I've been looking for a way to represent the golden ratio ($\phi$) base more efficiently in binary. The standard binary golden ratio notation works but is horribly space inefficient. The Balanced Ternary Tau System (BTTS) is the best I've found but is quite obscure. The paper describing it in detail is A. Stakhov, Brousentsov's Ternary Principle, Bergman's Number System and Ternary Mirror-symmetrical Arithmetic, 2002. It is covered in less depth by this blog post.
BTTS is a balanced ternary representation that uses $\phi^2 = \phi + 1$ as a base and 3 values of $\bar 1$ ($-1$), $0$, and $1$ to represent addition or subtraction of powers of $\phi^2$. The table on page 6 of the paper lists integer values from 0 up to 10, and it can represent any $\phi$-based number as well.
BTTS has some fascinating properties, but being ternary, I didn't think I'd be able to find a compact bit representation for it.
Then I noticed that because of the arithmetic rules, the pattern $\bar 1 \bar 1$ never occurs as long as you only allow numbers $\ge 0$. This means that the nine possible combinations for each pair of trits ($3^2$) only ever has 8 values, so we can encode 2 trits with 3 bits ($2^3$, a.k.a octal). Also note that the left-most bit (and also right-most for integers because of the mirror-symmetric property) will only ever be $0$ or $1$ (again for positive numbers only), which lets us encode the left-most trit with only 1 bit.
So a $2^n$-bit number can store $\lfloor 2^n/3\rfloor * 2 + 1$ balanced trits, possibly with a bit left over (maybe a good candidate for a sign bit). For example, we can represent $10 + 1 = 11$ balanced trits with $15 + 1 = 16$ bits, or $20 + 1 = 21$ balanced trits with $30 + 1 = 31$ bits, with 1 left over (32-bit). This has much better space density than ordinary golden ratio base binary encoding.
So my question is, what would be a good octal (3-bit) encoding of trit pairs such that we can implement the addition and other arithmetic rules of the BTTS with as little difficulty as possible. One of the tricky aspects of this system is that carries happen in both directions, i.e.
$1 + 1 = 1 \bar 1 .1$ and $\bar 1 + \bar 1 = \bar 1 1.\bar 1$.
This is my first post here, so please let me know if I need to fix or clarify anything.
--Edit--
ex0du5 asked for some clarification of what I need from a binary representation:
- I want to be able to represent positive values of both integers and powers of $\phi$. The range of representable values need not be as good as binary, but it should be better than phinary per bit. I want to represent the largest possible set of phinary numbers in the smallest amount of space possible. Space takes priority over operation count for arithmetic operations.

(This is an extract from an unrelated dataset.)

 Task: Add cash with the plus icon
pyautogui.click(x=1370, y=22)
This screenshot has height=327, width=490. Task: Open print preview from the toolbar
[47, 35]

- I need addition to function such that carries happen in both directions. Addition will be the most common operation for my application. Consequently it should require as few operations as possible. If a shorter sequence of operations are possible using a longer bit representation (conflicting with goal 1), then goal 1 takes priority. Space is more important than speed.
- Multiplication only needs to handle integers > 0 multiplied to a phinary number, not arbitrary phinary number multiplication, and so can technically be emulated with a series of additions, though a faster algorithm would be helpful.
- I'm ignoring division and subtraction for now, but having algorithms for them would be a bonus.
- I need to eventually convert a phinary number to a binary floating point approximation of it's value, but this will happen only just prior to output. There will be no converting back and forth.